Venez avec moi, lui dit-il. Mes filles sont des merveilles de beauté, et vous en prendrez une comme épouse: quand elle saura ce que vous avez fait pour moi, elle ne voudra pas refuser. Il est vrai que vous avez bien l’air un peu étrange, mais elle aura tôt fait de vous arranger convenablement!

   Ravi de cette proposition, Peau-d’Ours, suivit le vieillard jusque chez lui. Mais en le voyant, la fille aînée, fut épouvantée et elle poussa un cri en se sauvant.
La deuxième, n’avait pas bougé : elle l’examina de la tête aux pieds avant de dire:
Comment prendrais-je pour mari un être qui n’a pas figure humaine? J’aime encore mieux l’ours rasé qu’on nous a montré un jour, déguisé en homme: au moins il portait une veste de hussard et des gants blancs! Quand il n’y a que la laideur, on peut encore, à la rigueur, arriver à s’y habituer…
Mon cher père, dit alors la cadette, il faut qu’il soit brave homme pour vous avoir secouru comme il l’a fait dans votre grande détresse; et puisque vous lui avez promis une fiancée en retour, votre parole doit être honorée.
Dommage que la crasse et le poil couvraient entièrement la figure de Peau-d’Ours, car sans cela, on aurait vu s’illuminer ses traits tant était grande la joie que ces paroles avaient mise dans son cœur. Soudain, il débordait d’amour : il tira la bague qu’il avait à son doigt et la brisa en deux, pour en donner la moitié à sa fiancée et garder l’autre pour lui. Celle qu’il garda portait gravé le nom de sa fiancée, et celle de sa fiancée était gravée de son nom à lui. Quand il eut écrit les deux noms et tendu à sa fiancée la demi-bague, qu’il lui recommanda de bien garder, il prit congé et s’en alla en lui disant:
Tu dois m’attendre encore trois ans, pendant lesquels je dois poursuivre mon errance à travers le monde. Si je reviens, alors nous célébrerons notre mariage; si je ne reviens pas, c’est que je serai mort, et donc tu seras libre. Mais prie Dieu qu’il me garde la vie!
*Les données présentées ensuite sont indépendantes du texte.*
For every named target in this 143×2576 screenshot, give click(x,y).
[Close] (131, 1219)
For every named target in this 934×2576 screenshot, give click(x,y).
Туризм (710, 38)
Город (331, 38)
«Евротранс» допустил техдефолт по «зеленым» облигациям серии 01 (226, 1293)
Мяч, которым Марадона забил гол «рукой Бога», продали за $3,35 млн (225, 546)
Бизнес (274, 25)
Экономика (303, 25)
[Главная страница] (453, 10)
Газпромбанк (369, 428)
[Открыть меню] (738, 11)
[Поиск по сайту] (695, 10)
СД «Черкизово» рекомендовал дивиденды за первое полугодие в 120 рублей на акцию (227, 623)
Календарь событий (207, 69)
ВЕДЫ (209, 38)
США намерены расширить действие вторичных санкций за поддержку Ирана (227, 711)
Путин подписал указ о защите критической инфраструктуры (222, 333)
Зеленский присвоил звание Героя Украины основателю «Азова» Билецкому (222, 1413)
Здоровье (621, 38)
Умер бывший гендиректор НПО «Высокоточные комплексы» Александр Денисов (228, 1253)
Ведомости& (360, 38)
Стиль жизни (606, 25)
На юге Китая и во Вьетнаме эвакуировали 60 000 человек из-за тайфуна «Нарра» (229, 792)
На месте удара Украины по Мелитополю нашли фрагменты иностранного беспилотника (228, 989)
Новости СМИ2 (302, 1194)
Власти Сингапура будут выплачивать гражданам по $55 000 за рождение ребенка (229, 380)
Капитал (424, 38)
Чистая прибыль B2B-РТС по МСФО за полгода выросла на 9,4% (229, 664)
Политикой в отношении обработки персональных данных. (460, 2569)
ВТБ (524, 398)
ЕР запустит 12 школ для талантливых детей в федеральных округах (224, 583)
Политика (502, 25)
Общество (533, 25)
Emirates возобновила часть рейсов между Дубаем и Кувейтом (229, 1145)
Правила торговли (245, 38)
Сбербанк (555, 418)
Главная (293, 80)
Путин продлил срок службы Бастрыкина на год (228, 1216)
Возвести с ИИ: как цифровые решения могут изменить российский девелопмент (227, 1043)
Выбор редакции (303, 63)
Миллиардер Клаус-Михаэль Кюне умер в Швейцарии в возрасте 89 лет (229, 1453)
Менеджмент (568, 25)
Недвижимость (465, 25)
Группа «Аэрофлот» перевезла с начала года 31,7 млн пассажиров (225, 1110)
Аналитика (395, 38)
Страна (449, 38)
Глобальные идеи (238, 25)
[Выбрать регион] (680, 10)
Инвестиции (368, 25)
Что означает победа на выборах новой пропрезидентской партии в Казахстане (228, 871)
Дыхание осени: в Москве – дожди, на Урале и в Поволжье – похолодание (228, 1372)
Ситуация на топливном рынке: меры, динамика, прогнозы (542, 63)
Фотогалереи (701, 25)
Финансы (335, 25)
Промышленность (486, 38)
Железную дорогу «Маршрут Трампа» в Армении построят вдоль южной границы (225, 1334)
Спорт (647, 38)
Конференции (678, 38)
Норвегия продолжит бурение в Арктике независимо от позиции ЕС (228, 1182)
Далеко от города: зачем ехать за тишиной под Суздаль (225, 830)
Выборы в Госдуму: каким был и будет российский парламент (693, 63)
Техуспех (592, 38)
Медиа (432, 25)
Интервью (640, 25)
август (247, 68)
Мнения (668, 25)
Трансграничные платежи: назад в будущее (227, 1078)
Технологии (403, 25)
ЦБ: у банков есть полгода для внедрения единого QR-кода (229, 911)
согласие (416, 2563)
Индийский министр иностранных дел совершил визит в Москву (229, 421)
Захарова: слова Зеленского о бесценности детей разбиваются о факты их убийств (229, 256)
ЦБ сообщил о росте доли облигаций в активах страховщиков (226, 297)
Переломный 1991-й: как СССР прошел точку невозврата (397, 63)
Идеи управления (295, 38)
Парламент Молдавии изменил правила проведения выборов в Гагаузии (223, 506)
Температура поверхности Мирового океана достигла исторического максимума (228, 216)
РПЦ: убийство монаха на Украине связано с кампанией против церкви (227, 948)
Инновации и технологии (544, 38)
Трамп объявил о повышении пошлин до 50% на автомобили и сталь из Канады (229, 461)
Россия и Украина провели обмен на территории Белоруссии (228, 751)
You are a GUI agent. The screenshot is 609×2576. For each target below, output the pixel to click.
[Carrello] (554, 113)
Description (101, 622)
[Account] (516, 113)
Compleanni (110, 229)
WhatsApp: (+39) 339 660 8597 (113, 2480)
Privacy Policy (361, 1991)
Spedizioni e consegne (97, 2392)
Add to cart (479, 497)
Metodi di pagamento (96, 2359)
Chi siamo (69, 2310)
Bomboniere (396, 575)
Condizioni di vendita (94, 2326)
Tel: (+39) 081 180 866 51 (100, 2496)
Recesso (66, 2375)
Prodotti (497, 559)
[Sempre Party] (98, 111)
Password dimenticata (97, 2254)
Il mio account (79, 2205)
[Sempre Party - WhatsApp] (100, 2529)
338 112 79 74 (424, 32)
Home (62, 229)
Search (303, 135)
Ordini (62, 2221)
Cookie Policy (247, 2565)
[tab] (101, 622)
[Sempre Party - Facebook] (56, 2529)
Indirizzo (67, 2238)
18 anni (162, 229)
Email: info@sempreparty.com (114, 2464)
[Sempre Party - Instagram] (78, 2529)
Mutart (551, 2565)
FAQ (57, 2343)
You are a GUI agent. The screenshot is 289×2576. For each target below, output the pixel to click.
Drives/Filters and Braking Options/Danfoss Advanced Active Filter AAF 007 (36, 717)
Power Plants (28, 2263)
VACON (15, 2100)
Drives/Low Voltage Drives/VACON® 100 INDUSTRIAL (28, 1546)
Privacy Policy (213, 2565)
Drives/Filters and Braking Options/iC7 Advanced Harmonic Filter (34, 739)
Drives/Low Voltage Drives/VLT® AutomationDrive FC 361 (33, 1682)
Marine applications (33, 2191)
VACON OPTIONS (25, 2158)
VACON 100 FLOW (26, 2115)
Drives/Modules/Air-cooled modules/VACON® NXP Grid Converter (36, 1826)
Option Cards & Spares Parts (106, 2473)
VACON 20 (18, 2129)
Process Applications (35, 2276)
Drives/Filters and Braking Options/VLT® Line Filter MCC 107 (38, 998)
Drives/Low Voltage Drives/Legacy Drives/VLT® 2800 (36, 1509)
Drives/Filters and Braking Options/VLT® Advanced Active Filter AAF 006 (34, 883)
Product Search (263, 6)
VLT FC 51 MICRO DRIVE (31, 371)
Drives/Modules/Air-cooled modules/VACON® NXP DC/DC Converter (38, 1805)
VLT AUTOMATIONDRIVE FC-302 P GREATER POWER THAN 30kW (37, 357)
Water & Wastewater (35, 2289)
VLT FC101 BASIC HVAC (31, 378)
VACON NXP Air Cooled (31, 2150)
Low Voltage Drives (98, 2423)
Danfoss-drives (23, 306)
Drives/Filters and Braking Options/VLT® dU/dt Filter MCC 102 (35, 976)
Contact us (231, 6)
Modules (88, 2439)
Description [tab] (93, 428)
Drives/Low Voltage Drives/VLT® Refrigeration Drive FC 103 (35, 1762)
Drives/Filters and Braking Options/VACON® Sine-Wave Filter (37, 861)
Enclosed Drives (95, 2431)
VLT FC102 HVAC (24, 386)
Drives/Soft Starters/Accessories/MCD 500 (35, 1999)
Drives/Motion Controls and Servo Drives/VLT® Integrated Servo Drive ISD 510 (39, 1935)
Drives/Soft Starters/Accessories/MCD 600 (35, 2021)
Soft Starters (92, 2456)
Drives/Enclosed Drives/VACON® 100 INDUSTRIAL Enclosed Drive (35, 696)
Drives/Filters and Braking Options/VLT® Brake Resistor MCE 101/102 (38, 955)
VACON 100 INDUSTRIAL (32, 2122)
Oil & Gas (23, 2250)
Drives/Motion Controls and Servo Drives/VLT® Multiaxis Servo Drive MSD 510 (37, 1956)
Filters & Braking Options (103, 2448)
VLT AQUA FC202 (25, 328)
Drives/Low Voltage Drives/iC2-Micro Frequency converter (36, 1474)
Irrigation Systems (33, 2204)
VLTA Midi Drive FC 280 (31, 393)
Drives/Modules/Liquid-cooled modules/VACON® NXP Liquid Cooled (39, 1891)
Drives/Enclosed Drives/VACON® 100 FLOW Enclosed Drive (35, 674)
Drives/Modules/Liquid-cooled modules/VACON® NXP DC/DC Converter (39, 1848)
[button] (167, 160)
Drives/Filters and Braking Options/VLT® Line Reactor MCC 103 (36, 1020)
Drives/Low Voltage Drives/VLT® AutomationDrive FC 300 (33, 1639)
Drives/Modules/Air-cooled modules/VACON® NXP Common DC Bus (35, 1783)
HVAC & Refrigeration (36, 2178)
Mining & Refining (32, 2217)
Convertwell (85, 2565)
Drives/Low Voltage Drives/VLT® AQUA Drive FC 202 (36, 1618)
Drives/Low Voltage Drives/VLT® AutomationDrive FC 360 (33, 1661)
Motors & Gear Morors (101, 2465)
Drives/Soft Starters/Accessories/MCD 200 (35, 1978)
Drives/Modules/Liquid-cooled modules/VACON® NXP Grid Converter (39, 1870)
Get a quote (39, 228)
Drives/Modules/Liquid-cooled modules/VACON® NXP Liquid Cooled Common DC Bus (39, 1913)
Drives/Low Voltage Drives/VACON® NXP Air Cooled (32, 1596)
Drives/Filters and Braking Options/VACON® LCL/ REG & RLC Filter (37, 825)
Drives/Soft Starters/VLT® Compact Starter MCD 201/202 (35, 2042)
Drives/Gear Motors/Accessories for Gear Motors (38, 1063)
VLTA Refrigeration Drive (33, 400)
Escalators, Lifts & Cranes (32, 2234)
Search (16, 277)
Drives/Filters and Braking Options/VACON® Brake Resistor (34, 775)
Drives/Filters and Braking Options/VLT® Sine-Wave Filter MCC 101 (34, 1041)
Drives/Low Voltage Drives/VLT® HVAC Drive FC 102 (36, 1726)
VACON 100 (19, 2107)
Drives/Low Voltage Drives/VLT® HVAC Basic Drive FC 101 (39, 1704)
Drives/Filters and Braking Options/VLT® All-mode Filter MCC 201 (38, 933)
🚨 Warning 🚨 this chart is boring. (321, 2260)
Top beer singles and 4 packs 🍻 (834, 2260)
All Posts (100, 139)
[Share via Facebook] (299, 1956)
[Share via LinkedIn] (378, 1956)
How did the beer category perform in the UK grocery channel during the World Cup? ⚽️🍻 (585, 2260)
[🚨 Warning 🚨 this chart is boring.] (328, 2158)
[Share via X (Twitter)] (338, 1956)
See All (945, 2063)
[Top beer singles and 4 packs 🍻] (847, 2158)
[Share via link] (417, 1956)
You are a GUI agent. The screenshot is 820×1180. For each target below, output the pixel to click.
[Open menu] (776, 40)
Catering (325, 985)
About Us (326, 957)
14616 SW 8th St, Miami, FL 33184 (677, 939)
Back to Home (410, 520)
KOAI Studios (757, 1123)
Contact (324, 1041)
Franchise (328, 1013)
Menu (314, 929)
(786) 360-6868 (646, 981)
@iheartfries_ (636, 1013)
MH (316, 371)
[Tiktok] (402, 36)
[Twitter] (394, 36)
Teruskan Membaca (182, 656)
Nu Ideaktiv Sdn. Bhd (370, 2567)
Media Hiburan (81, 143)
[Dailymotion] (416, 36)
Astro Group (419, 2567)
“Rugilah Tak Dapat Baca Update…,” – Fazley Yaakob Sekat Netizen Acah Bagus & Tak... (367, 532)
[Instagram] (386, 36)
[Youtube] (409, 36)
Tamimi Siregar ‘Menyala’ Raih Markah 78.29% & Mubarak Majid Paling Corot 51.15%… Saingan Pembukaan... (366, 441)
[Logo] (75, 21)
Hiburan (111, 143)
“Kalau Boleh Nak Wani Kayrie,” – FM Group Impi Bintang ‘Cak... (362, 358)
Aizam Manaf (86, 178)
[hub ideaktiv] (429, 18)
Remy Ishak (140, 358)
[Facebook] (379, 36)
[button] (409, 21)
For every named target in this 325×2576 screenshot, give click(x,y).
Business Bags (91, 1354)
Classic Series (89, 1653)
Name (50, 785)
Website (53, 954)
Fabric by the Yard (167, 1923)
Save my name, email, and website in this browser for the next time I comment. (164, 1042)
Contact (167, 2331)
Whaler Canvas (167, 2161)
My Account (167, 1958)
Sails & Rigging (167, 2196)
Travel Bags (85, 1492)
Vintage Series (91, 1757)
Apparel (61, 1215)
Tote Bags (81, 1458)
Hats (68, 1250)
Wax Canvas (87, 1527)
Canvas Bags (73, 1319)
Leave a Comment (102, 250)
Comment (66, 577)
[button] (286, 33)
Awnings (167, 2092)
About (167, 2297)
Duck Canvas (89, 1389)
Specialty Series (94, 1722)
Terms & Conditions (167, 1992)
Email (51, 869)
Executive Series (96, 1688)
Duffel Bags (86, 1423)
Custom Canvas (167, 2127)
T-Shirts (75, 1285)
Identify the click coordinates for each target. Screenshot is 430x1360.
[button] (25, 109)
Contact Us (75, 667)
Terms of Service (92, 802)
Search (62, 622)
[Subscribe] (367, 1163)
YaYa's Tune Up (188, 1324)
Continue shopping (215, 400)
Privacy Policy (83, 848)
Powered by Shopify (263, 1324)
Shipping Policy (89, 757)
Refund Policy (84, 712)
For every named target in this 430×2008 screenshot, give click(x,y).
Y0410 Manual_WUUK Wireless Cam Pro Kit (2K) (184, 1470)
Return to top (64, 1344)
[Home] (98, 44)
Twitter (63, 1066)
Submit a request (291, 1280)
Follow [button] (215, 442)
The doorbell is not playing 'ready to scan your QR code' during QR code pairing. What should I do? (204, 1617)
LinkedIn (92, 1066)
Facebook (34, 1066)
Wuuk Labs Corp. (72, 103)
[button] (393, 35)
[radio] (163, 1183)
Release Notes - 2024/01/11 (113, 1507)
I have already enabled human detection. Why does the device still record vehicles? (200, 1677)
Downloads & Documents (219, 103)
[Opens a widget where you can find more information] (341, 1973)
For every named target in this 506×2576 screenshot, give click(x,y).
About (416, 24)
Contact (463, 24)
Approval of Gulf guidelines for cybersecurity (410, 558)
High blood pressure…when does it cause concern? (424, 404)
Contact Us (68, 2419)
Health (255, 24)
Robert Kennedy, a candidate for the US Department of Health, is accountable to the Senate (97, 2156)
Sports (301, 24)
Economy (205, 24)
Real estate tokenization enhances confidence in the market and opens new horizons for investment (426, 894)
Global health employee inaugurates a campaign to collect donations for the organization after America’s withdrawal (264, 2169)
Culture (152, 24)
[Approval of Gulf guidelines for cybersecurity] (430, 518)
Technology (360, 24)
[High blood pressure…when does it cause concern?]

La pauvre fiancée s’habilla de noir et les larmes lui venaient aux yeux quand elle pensait à son fiancé, alors que ses deux sœurs lui décochaient les moqueries les plus cruelles.
– Fais attention! lui disait l’aînée, quand tu lui donneras ta main, il va te la broyer dans sa patte d’ours!
– Prends garde, les ours aiment les douceurs: si tu lui plais, il va te dévorer! Renchérissait la deuxième sœur
– Si tu ne veux pas qu’il se mette à grogner, ton animal, il te faudra lui faire ses quatre volontés et bien lui obéir en toutes choses! Reprenait la première
– N’empêche que la noce sera joyeuse: les ours savent très bien danser! Se moquait la deuxième
La fiancée les écoutait sans rien dire et ne se laissait pas abattre par leurs moqueries.
Pendant ce temps, Peau-d’Ours poursuivait ses pérégrinations et s’en allait de place en place, sans oublier de faire le bien aussi souvent qu’il en trouvait l’occasion, donnant généreusement aux pauvres et attendant beaucoup de leurs prières.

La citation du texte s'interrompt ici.